Theodore Zanto, director of the Neuroscape Neuroscience Research Program at UCSF, thinks applying electricity to the motor cortex enables it to “trigger the ‘execute movement’ signal faster,” he says.
Wiring the brain received a pretty bad rap last century when electroconvulsive therapy was used to deliberately induce brain seizures in order to treat mental illness.
But tDCS uses a very low-voltage electrical charge. Researchers say the major concerns are minor burns, itching, fatigue and nausea. Most of the known injuries have occurred in the the do-it-yourself community, from people who constructed homemade tDCS headsets after watching YouTube tutorials.
Jury’s Still Out
More than a thousand peer-reviewed studies have looked at how a mild brain jolt from electricity improves everything from physical actions to memory to creativity, and the results are highly inconsistent.

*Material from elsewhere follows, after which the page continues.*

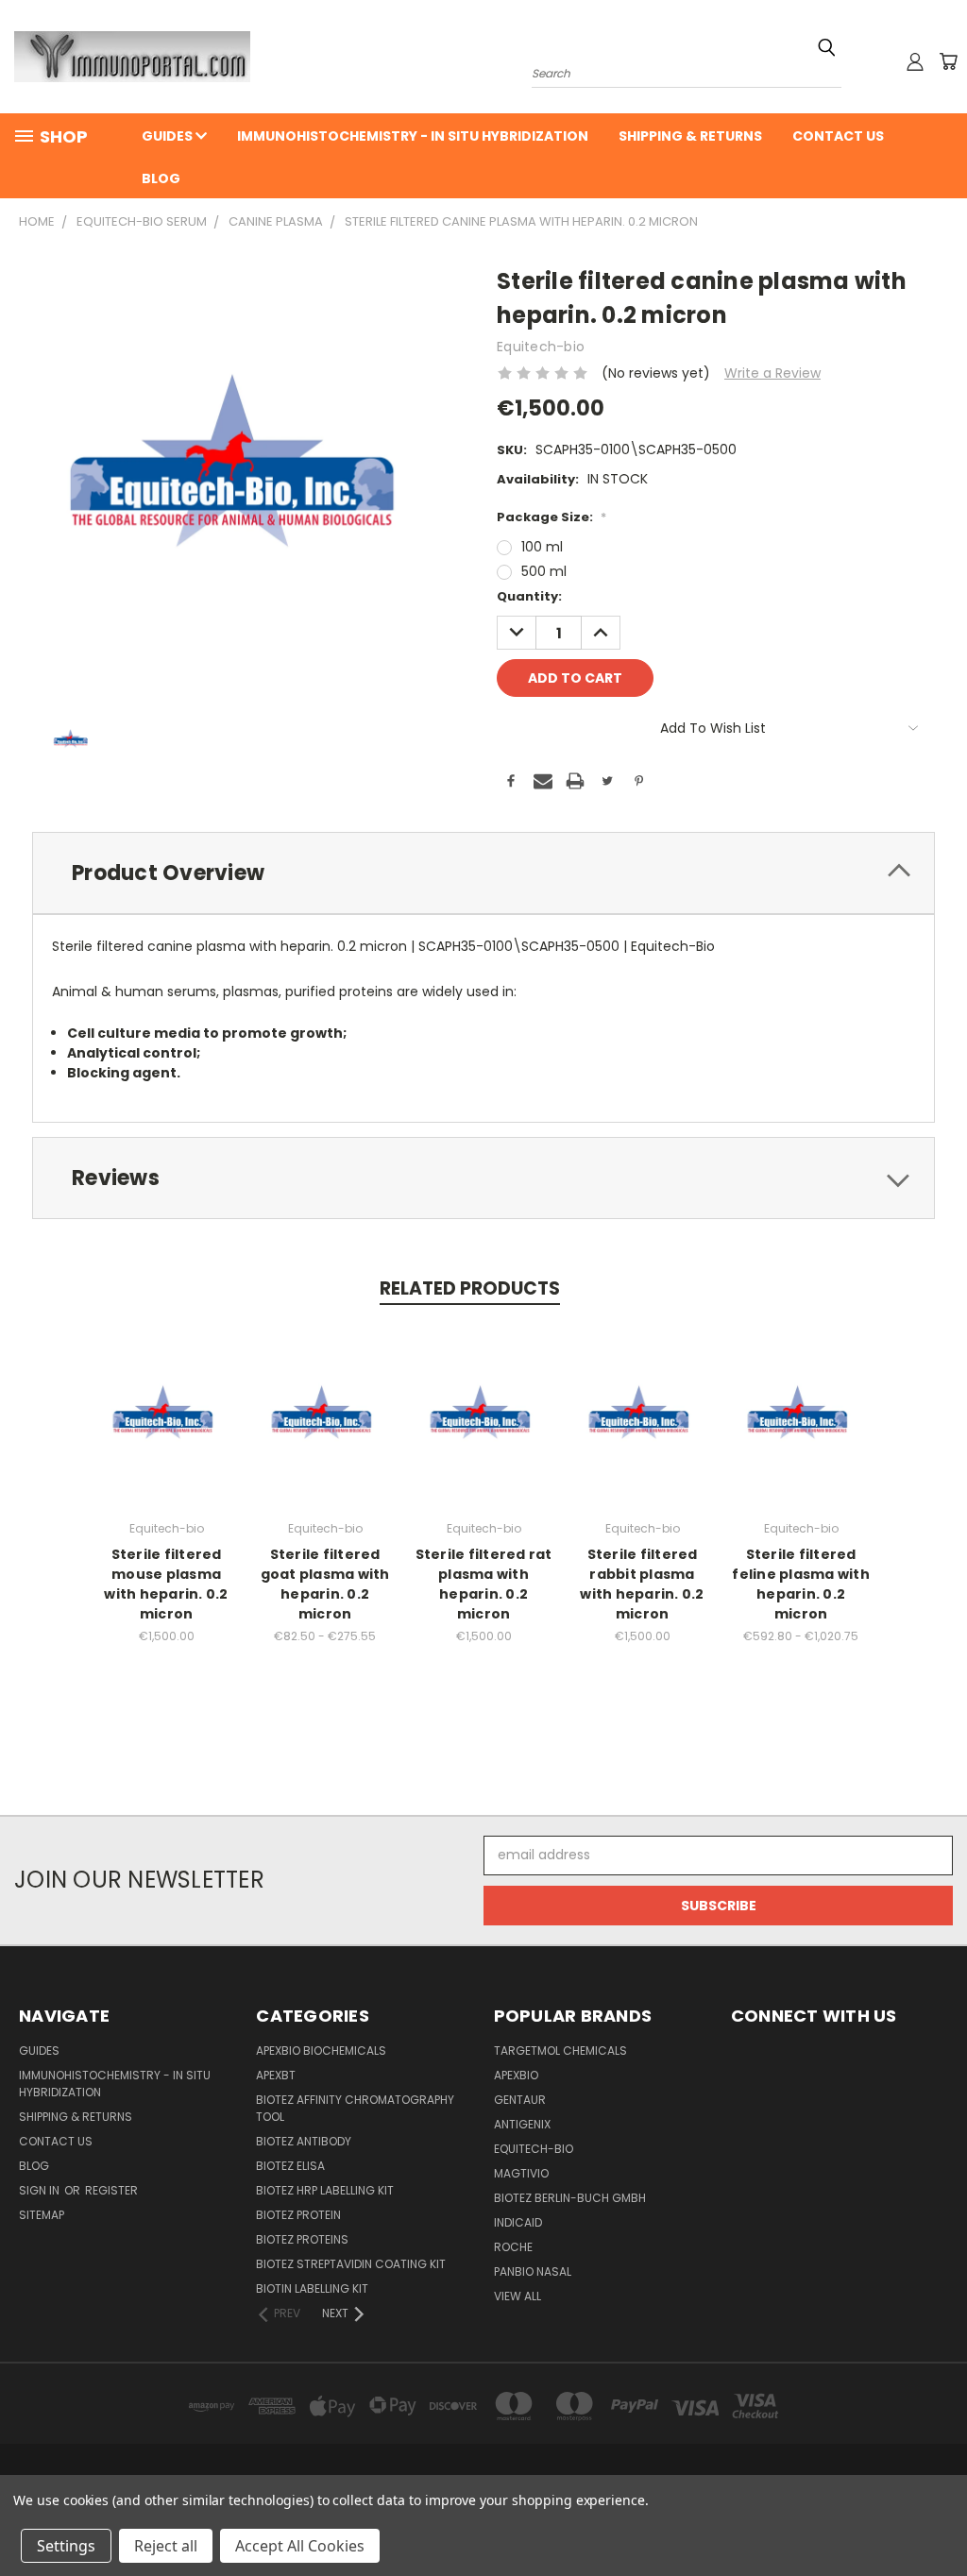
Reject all (165, 2545)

“One of the reasons why we believe the effects are highly variable is because everyone has slightly different thicknesses of scalp, thicknesses of skull, different amounts of cerebrospinal fluid, and that’s what the current has to travel through before it even gets to the brain,” says Zanto. He also says age, gender, ethnicity and illness can influence results.
Bikson says marketing claims about tDCS often exaggerate the results from lab studies. For example, researchers may measure how fast someone can press a sensor with their finger before and after wearing a tDCS device.

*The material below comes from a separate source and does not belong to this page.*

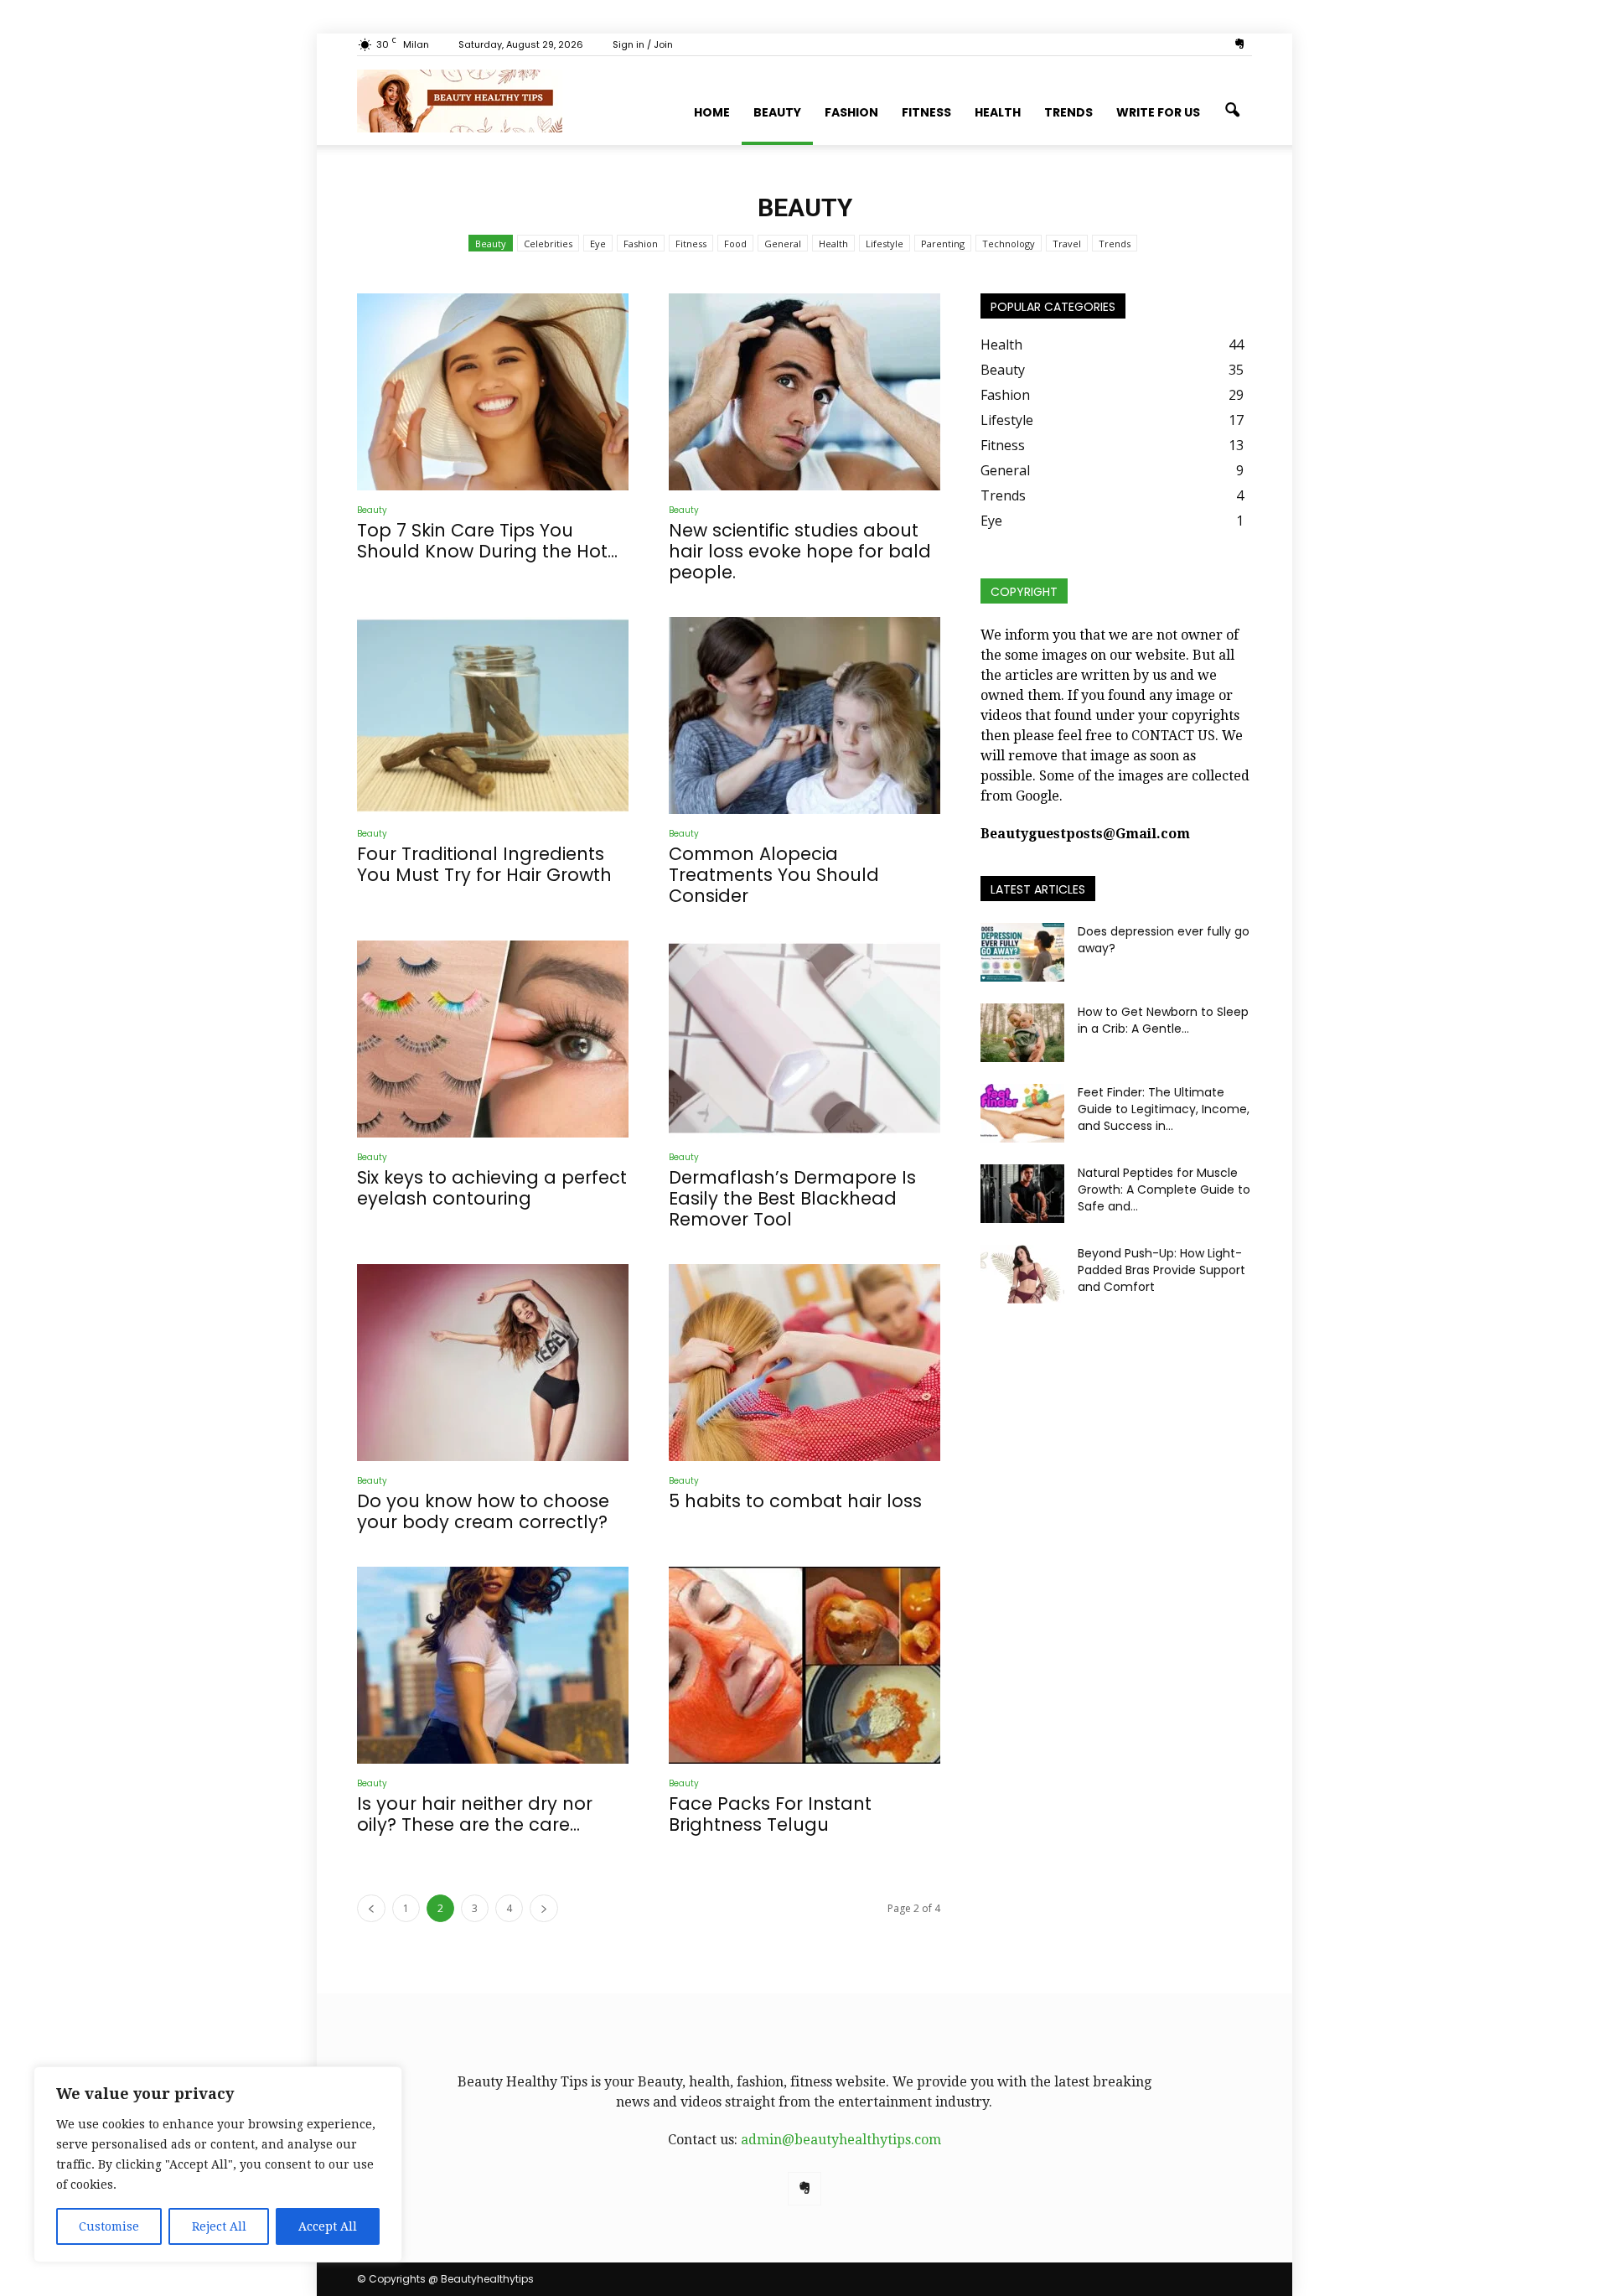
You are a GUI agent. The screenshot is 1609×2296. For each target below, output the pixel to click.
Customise (109, 2226)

“And we may see a positive effect,” says Bikson. “But that is a world away, though, from a professional basketball player having a marginal improvement in their three-point success percentage after tDCS.”
Even though a lot of the data is conflicting, the most positive results do support using tDCS to improve motor control. Hence the slew of startups targeting athletes.

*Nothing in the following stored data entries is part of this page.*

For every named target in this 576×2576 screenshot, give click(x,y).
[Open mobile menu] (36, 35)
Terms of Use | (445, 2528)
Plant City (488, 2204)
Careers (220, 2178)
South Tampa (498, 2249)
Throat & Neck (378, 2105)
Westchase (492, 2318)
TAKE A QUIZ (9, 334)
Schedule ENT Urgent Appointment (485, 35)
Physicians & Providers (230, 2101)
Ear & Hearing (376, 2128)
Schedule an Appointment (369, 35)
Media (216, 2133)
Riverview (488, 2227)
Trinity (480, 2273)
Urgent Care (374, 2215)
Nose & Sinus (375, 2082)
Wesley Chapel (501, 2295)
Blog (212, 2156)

The Giants’ Head says even a tiny advantage can help win games at the major league level. An improvement of two-hundredths of a second can be “the difference between safe and out sometimes,” he says.
‘This is My Brain on Fire’
At a Mountain View gym recently, Emily Hu, a world record holder in power lifting, tightened her silent black Halo headphones before sliding underneath a bar to bench press 220 pounds.
“If I feel the tingling sensation I think, ‘OK. This is my brain on fire,” says Hu. “Let’s go!’”
About a year ago she tried stimulating her brain for the first time, while doing squats. Usually she adds just a few pounds to the bar between workouts, but the week she tried tDCS she was able to add nine, peaking at 295 pounds.
“Some people say, ‘You know that could have been a fluke because that was only one data point,’ ” says Hu. ” But for me it was a positive enough change that I thought, ‘Well, I am going to stick with this device.’ ”
Even though Hu hasn’t seen the same kind of improvement every week, she wears the headphones routinely while warming up. “I think it gives me a false sense of confidence to feel the device work,” she says, grinning.
Here to Stay?
Neither Zanto nor Bikson, both academics, are popping tDCS devices onto their own heads — not to improve athletic performance, anyway. But they both predict the technology is here to stay.
“Brain stimulation has been around since recorded history,” says Zanto. “They used to use electric fish to help migraines or gout or some other problems in ancient Egypt.”
But the hype around tDCS inspires a lot of new questions. What are the long-term effects of wiring your brain daily? When you zap one part of the brain, are you influencing another region unknowingly, maybe even destructively?
And might using tDCS one day be considered a form of cheating?
“Maybe years from now we’ll look back at what we’re doing today and we’ll just say to ourselves we really were just feeling around in the dark,” says Zanto.